Trecho fornecido:
--------------------
Nossa Senhora Aparecida é o nome que acabou sendo dado a uma imagem de Nossa Senhora da Conceição, feita de terracota, 36 centímetros de altura e 2,5 quilos, que teria sido encontrada em outubro de 1717, por três pescadores no Rio Paraíba do Sul em São Paulo.
Como a santa foi "aparecida", a alcunha logo pegou. O episódio foi considerado um milagre - e logo outros relacionados à santa foram sendo narrados. De sorte que a pequena capela originalmente erguida, em 1745, para abrigá-la passou a atrair mais e mais romeiros, e o local aos poucos se transformou em uma cidade, Aparecida.
Hoje Aparecida é o principal ponto de turismo religioso do país. Anualmente, cerca de 12 milhões de romeiros visitam o Santuário Nacional - que recebeu, aliás, os três últimos papas do catolicismo, João Paulo 2º, Bento 16 e Francisco. No feriado dedicado à santa, o local costuma ser visitado por 200 mil pessoas.
Em julho de 2013, quando visitou o Brasil, o papa Francisco celebrou uma concorrida missa no Santuário Nacional de Aparecida. Ao fim da cerimônia ele afirmou que deveria voltar em 2017 - revelando, portanto, que estava em seus planos tomar parte nas comemorações pelos 300 anos da descoberta da imagem da padroeira brasileira. Por algum tempo, muito se especulou se ele tornaria a viajar para o país.
A negativa acabou sendo justificada por problemas de agenda. Entretanto, especulou-se que ele teria declinado da possibilidade diante do cenário político instável atravessado pelo país desde o impeachment de Dilma Rousseff, ocorrido um ano antes.
--------------------
[Dados registrados]
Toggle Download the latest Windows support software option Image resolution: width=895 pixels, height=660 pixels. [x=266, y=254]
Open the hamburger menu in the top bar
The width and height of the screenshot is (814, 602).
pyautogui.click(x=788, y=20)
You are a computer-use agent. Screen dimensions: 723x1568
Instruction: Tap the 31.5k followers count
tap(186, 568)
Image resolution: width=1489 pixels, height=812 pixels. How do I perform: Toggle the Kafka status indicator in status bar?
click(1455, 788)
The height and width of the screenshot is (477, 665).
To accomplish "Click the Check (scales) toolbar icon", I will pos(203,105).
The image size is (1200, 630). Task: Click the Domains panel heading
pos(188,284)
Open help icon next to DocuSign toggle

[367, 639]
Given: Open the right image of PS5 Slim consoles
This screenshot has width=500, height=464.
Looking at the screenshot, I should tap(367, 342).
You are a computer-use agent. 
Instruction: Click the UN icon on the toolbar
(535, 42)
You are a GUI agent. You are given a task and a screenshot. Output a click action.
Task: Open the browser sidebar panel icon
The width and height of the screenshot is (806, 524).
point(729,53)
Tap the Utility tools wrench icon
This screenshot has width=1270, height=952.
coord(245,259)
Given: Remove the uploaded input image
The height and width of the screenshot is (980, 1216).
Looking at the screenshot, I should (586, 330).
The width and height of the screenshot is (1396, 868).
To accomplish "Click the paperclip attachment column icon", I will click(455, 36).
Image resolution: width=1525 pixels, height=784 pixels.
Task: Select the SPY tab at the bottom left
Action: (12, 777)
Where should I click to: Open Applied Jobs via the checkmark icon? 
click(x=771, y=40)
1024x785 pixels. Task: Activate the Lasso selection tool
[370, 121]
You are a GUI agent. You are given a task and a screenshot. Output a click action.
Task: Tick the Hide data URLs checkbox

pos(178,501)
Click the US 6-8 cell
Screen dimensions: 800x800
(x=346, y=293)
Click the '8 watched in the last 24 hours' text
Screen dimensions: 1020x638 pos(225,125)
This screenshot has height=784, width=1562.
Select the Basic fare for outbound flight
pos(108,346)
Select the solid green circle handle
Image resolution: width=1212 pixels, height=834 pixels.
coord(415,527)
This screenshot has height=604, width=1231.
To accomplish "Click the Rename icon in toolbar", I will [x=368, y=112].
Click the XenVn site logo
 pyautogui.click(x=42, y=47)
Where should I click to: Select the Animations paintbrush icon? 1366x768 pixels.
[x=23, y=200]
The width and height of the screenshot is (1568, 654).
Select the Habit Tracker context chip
--------------------
A fazer:
a – As afirmações a seguir estão de acordo com o texto sobre Nossa Senhora Aparecida? (i) A capela original foi erguida em 1745. (ii) Cerca de 200 mil romeiros visitam o Santuário Nacional todos os anos. (iii) O papa Francisco celebrou uma missa no Santuário Nacional em julho de 2013. Responda sim ou não a cada uma e cite literalmente as palavras do texto que decidem a resposta.
b – Reproduza, sem nenhuma alteração, a parte do texto sobre Nossa Senhora Aparecida que começa com as palavras que contêm "Como a santa" e termina com "200 mil pessoas.".

Respostas fornecidas:
a –
(i) Sim: "a pequena capela originalmente erguida, em 1745, para abrigá-la"
(ii) Não: "Anualmente, cerca de 12 milhões de romeiros visitam o Santuário Nacional"
(iii) Sim: "Em julho de 2013, quando visitou o Brasil, o papa Francisco celebrou uma concorrida missa no Santuário Nacional de Aparecida"

b –
Como a santa foi "aparecida", a alcunha logo pegou. O episódio foi considerado um milagre - e logo outros relacionados à santa foram sendo narrados. De sorte que a pequena capela originalmente erguida, em 1745, para abrigá-la passou a atrair mais e mais romeiros, e o local aos poucos se transformou em uma cidade, Aparecida.
Hoje Aparecida é o principal ponto de turismo religioso do país. Anualmente, cerca de 12 milhões de romeiros visitam o Santuário Nacional - que recebeu, aliás, os três últimos papas do catolicismo, João Paulo 2º, Bento 16 e Francisco. No feriado dedicado à santa, o local costuma ser visitado por 200 mil pessoas.